What local people expected from the German invasion of 1941 depended upon their experience of Soviet rule in 1940. And what the Soviet experience had meant depended, in turn, upon interwar politics. The various peoples of eastern Poland—Poles, Ukrainians, Belarusians, Jews—reacted very differently to the German invasion of June 1941 not because they belonged to various ethnicities, but because they had different hopes and aims arising from prior experiences. In southeastern Poland, there was more collaboration with the Germans in the early days and weeks of the invasion than in northeastern Poland, because in southeastern Poland there were Ukrainian nationalists who could believe that a German invasion would advance their political interests.

As Ukrainian nationalists helped organize pogroms in reinvaded southeastern Poland in summer 1941, they also helped the Germans to translate the experience of Soviet rule into a fantasy of Ukrainian innocence and Jewish guilt. When the corpses of prisoners were found inside an NKVD prison, German propaganda inevitably presented the executioners as Jews. When on June 30 the Germans removed some of the bodies of the thousands of prisoners shot by the NKVD in Lwów, Ukrainian nationalists helped them portray these killings as a Jewish crime against the Ukrainian nation. The actual NKVD officers who had performed the actual executions had gone, but the Jews of Lwów remained. Here, as elsewhere, corpses were put on display wherever they were found, the horror associated with the Jews. The shock of the moment helped transform a political crime into an ethnic one; an ethnic crime meant ethnic responsibility; murder of those held to be responsible was not so much revenge as a transformation of the past. Recent history became a racial fable, with murder as the moral. Of course, in individual cases, matters could be much simpler than this. One Ukrainian survivor of a Soviet prison shooting, for example, became a regional police commander for the Germans.

In Lwów on July 25, 1941, more than four weeks after the NKVD had shot its prisoners, Jews were killed in a pogrom organized by the Germans with the help of local nationalists. This was anything but a spontaneous reaction. Active assistance in pogroms in summer 1941 provided useful political cover for the large number of Ukrainians who had been communists or Soviet collaborators or both. The Judeobolshevik myth, spread locally by militias, provided the perfect escape route for most Soviet collaborators, who, in fact, were Ukrainian. Nationalists told fellow Ukrainians that they could purge themselves of the stain of collaboration with the Soviets by killing one Jew. Quite often, as in the town of Mizoch, some of the collaborators with Soviet rule were Ukrainian nationalists who, until summer 1941, had cooperated with Jews in the Soviet apparatus.

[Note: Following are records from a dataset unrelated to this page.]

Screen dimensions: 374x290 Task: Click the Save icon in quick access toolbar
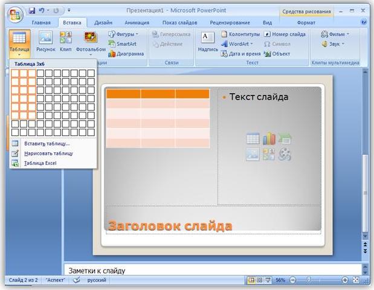[x=31, y=10]
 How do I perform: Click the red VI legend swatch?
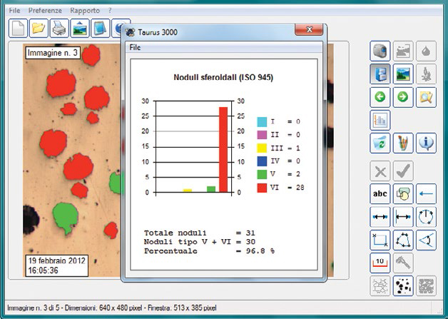pyautogui.click(x=262, y=188)
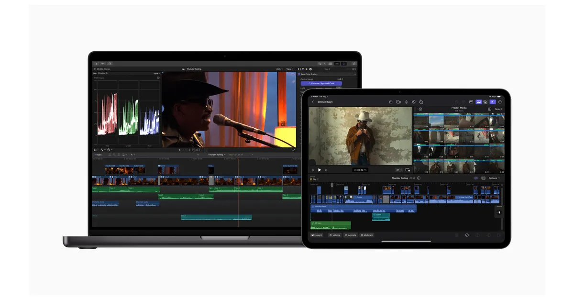Tap the back arrow beside Emmett Skyy
The height and width of the screenshot is (300, 574).
coord(313,102)
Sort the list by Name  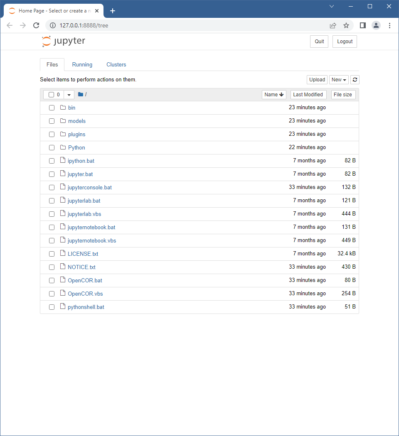[x=274, y=95]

By reducing actual Ukrainian political experience to the abstraction of Judeobolshevism, the Germans gave Ukrainians who had collaborated with the Soviets a chance, which they quickly took. Again and again, Ukrainians identified Jews as communists and Soviet collaborators, thereby sheltering themselves and their families. In the town of Klevan, for example, Ukrainians went from Jewish house to Jewish house, pointing out supposed Soviet collaborators. In Dubno, where three-quarters of the population was Jewish, some of the Ukrainians allowed by the Germans to run the town in 1941 had offered their services to the Soviets in 1939. In other words, Ukrainians who spent the first two years of the war helping the local NKVD commander (who was Jewish) deport Poles, Jews, and Ukrainians shifted to helping the SS kill Jews, Ukrainians, and Poles whom they—actual Soviet collaborators—denounced as Soviet collaborators. The Germans were unable to process the rush of denunciations, and, falling back upon their own racial illusions, were often manipulated. Double collaboration was noticed by Jews and Poles in these places, but is absent in both Ukrainian and German histories of the war.